Synchrotron Radioscopy and Tomography

The achievement of keeping films liquid to study particle and liquid movements, was based up on the process of the single liquid model system. The aimed visualisation of those particles in-situ was achieved by using high brilliance X-ray synchrotron radioscopy at the European Synchrotron Radiation Facility (ESRF), beamline ID 19, Grenoble Cedex, France. The provided whitebeam was used in phase contrast mode (energy 10-35 keV), what allows the separation of similar density materials, in the case at our issue, Al alloy and ceramic particles. The photonbeam was further transformed to visible light using a scintillating screen made of a YAG:Ce single crystal and directly transferred via a folded beam path onto a digital camera, to avoid damage by ionising radiation. As a camera system a pco.dimax S was used, which is working with a resolution of 2016 x 2015 pixel, 2.7 µm pixel size, framerate up to 12 fps and an exposure time of 1.5 µs- 40 ms. For our purpose the gap of the wiggler was adjusted to 14.5 mm and the exposure time to 10 ms to aquire images with 50 fps, which was sufficient to track particles in the liquid Al. The following image processing and visualisation of particles was performed using the software "Image J".

European Synchrotron Radiation Facility (ESRF), Grenoble Cedex, France (left) and the experimental hall at BESSY II, Helmholtz-Centre Berlin, Germany (right)

High resoluted tomographies of the solidified films and foams (each 2000 images, at half rotation, every 0.09°) were obtained at the ESRF (ID19) as well as at the BAMline of BESSY, Helmholtz-Centre Berlin, Germany. At latter beamline an energie of 23 keV, an exposure time of 2 s at full resolution (4008 x 2672 pixel) and a pco.4000 camera (14 bit system) were used. The received projections were reconstructed to a 3D model using the software "Octopus 8.6" and analysed using the image processing software "VGStudioMax2.2". At both beamlines the visualisation of the particle distribution inside the films and Plateau borders was the main motivation.
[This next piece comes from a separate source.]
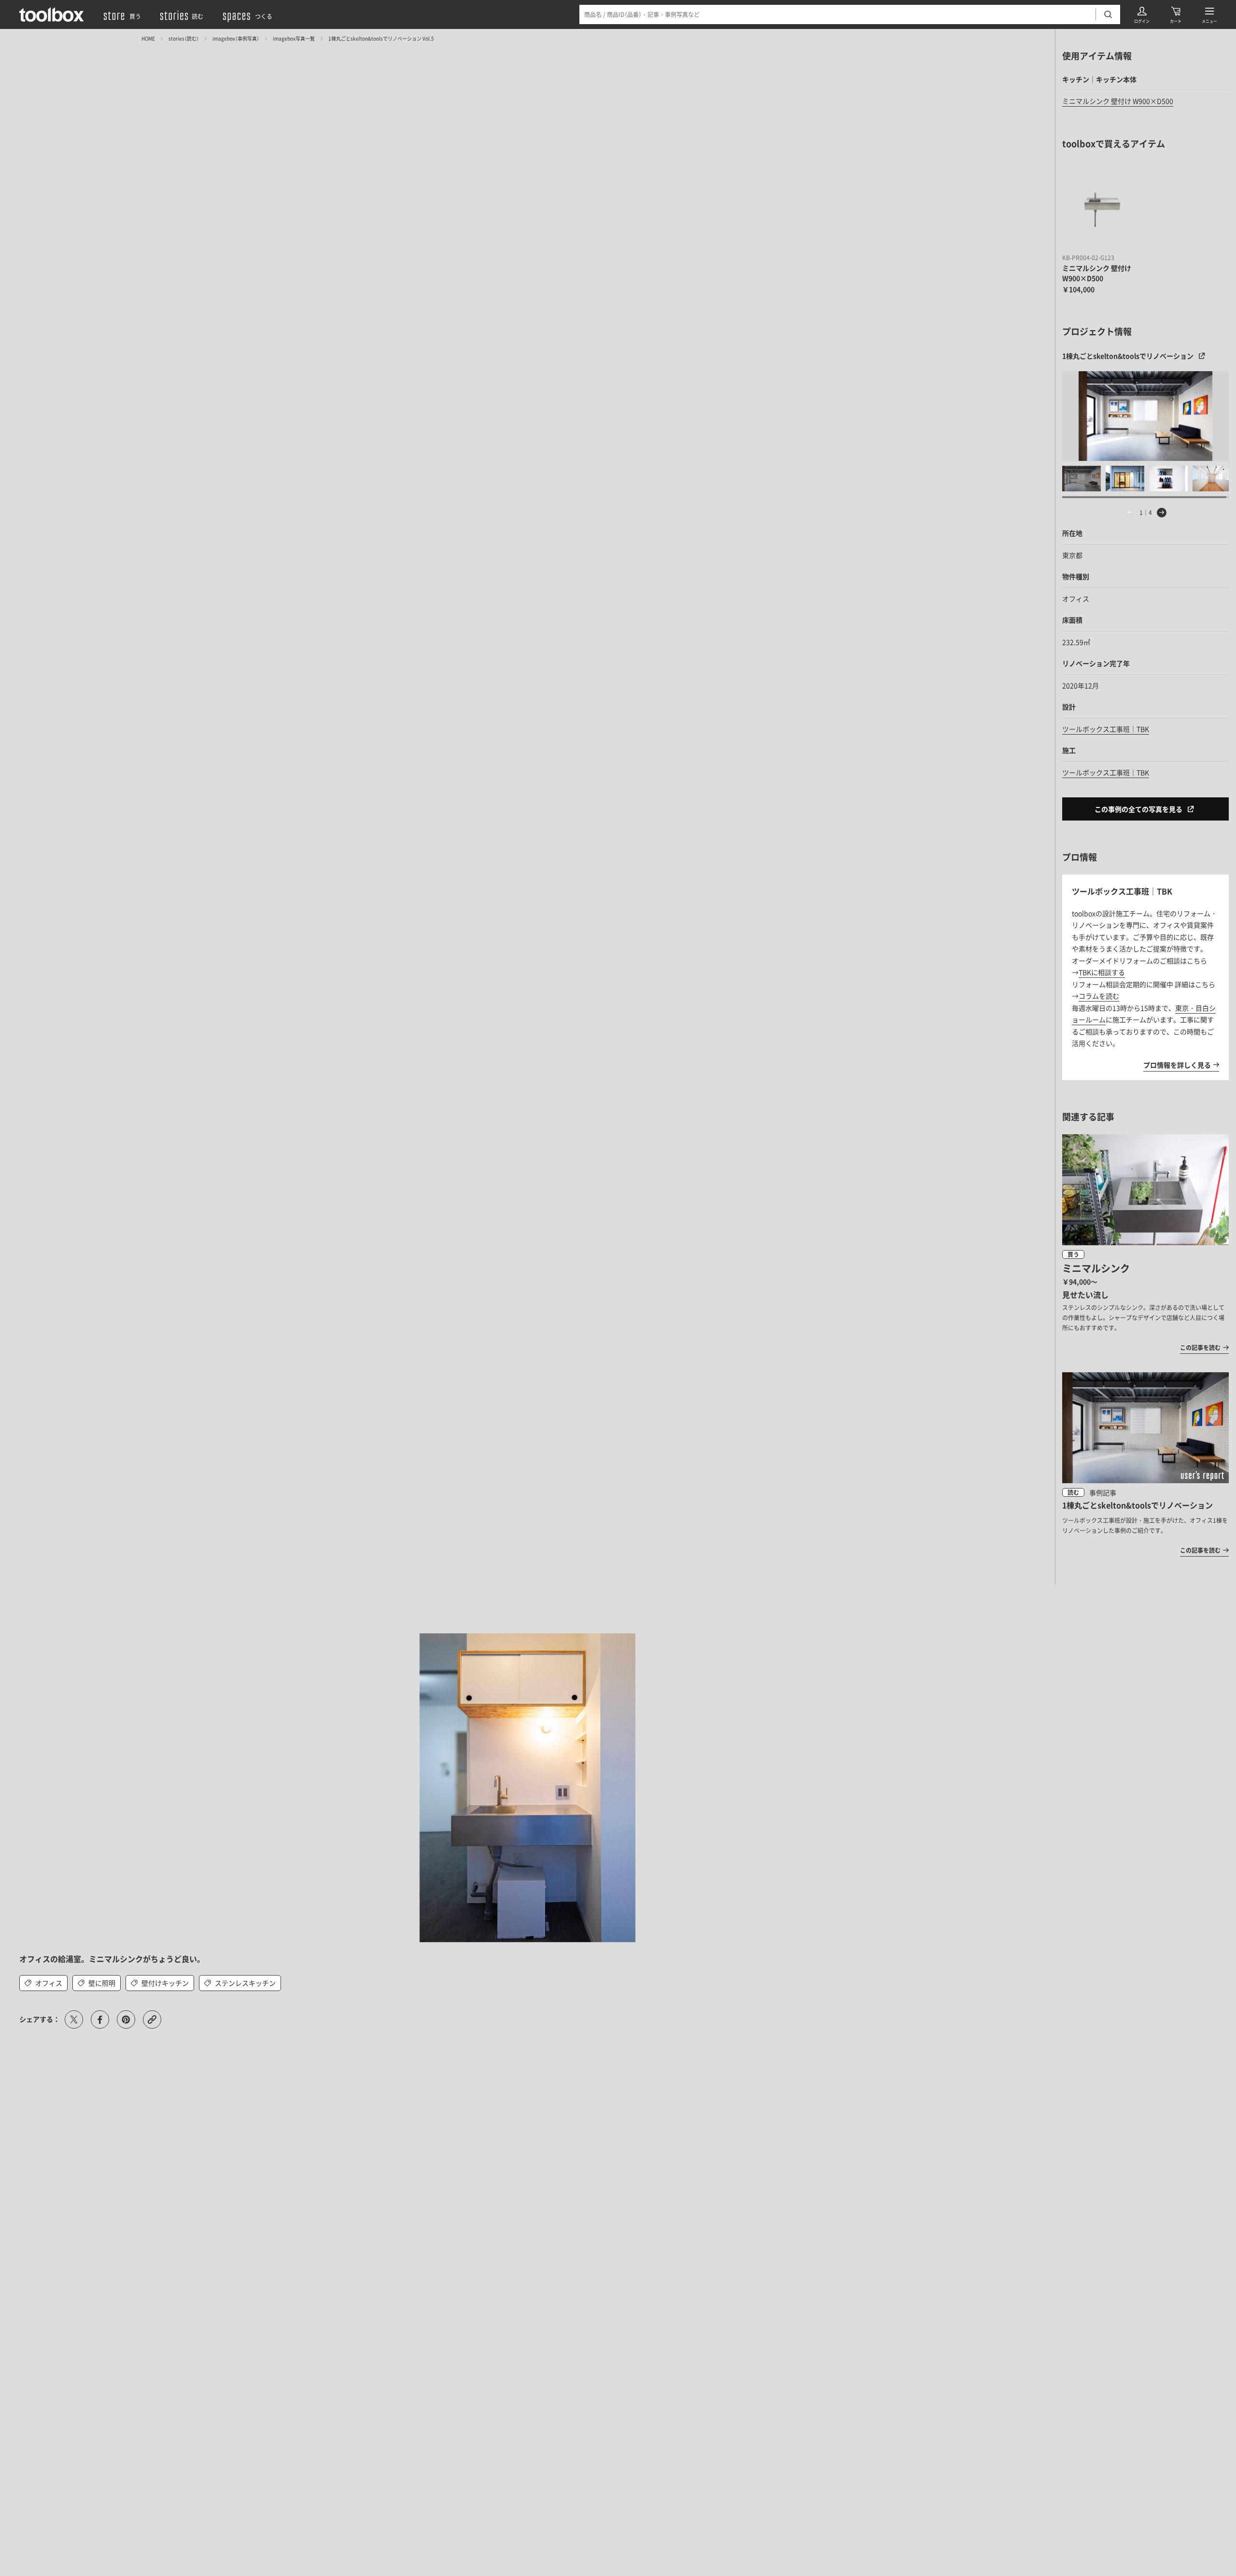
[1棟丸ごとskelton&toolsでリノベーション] (1145, 416)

Due to brilliant synchrotron X-rays at ESRF and the possibility to work in phase contrast mode, particle trajectories in liquid films based on the QPF model system could be visualised and analysed. Have a look at such a radioscopy sequence on the lower right. One outstanding detected effect was the incident that single particles and clusters flow continuous, whereby others stop for unrecognizable reasons and don´t move any further. This behaviour was surprising and studied in more detail for AlSi9Mg/SiC at low oxygen concentration and 21 % O2 as well as for AlSi/TiB2 at ambient atmosphere to discuss the influence of Magnesium, particles as well as the oxygen content. To visualise this effect more concrete, several image processing steps (background correction, image subtraction and integration over several images, etc.) were performed. One exemplary result of this phenomenon can be seen in the left figure, whereby SiC particles respectively clusters in AlSiMg/SiC at 21 % O2 flow vertical downwards forced by gravity (blurred black lines, integrated over 0.2 s) and stop surprisingly (black solid dots), see the video on the left. Furthermore it could be observed, that some already fixed cluster could even catch a further particle and hinder its further movement.

Synchrotron X-ray radiographies show moving SiC particles and clusters as well as the phenomenon of particle attachment in an AlSiMg/SiC film drawn at 21 % O2.
Processed and integrated images over 0.2 s per image of the left radioscopy of SiC clusters in AlSiMg/SiC at 21 % O2. Blurred lines indicate particles in motion. Sharp, clearly recognisable spots mark particles in idle state (fixed).

The question, why Air improves foam stability so tremendously was aimed to be answered by optical investigations methods, see figure right. Therefore it could be detected, that SiC particles of AlSiMg/SiC are distributed over the entire Plateau border if Air is used as source for gas injection, in comparison to Argon, whereby almost none particles could be visualised in the centre of the Plateau border, see the lower figure.

Synchrotron tomography of an AlSiMg/SiC Plateau Border of an Argon injected foam. Red spots indicate SiC particles and their tendency to stay at the solid-gas interface.

Individual metallic films were pulled from molten aluminium alloys containing different types of stabilising particles (0-20 vol.% of SiC or TiB2). A chamber with a controlled atmosphere (1000ppm-2.1×105 ppm O2) and different molybdenum wire frame structures were used. The objective was to discuss stabilisation of metallic foams based on the same melts [Heim, 2013]. Beside individual flat films, a modification of the wire frame structure allowed us to create artificial metallic Plateau borders and keep them liquid in order to study melt dynamics. Drainage, the velocity of the propagating rupture as well as the behaviour of the ceramic particles inside the melt were analysed in-situ both visually via a high-speed camera system and by means of synchrotron X-ray radiography. The oxide surface on the films was studied ex-situ by energy-filtered TEM and the particle distribution by metallography and SEM to discuss their role in stabilisation. We found that the particles and the immobile oxide skin, whose formation depends on the level of oxygen in the surrounding atmosphere and the presence of magnesium, are strongly interrelated. Phenomena such as the healing of thin regions in a film or the fixation of moveable clusters at the immobile gas-liquid interface could be discerned. Interactions of particles and oxygen were also visible during film collapse, where at the oxidised surface fixed particles hinder further film retraction, see Fig. 1 and the lower video. We discuss and compare the results obtained to analogous ones related to both aqueous systems and to metallic foams made from the same alloys by injecting air or Ar into a melt.

K. Heim et.al., Soft Matter, 10:4711-4716, 2014

Synchrotron X-ray radiography showing the rupture of an AlSi/TiB2 film pulled in air.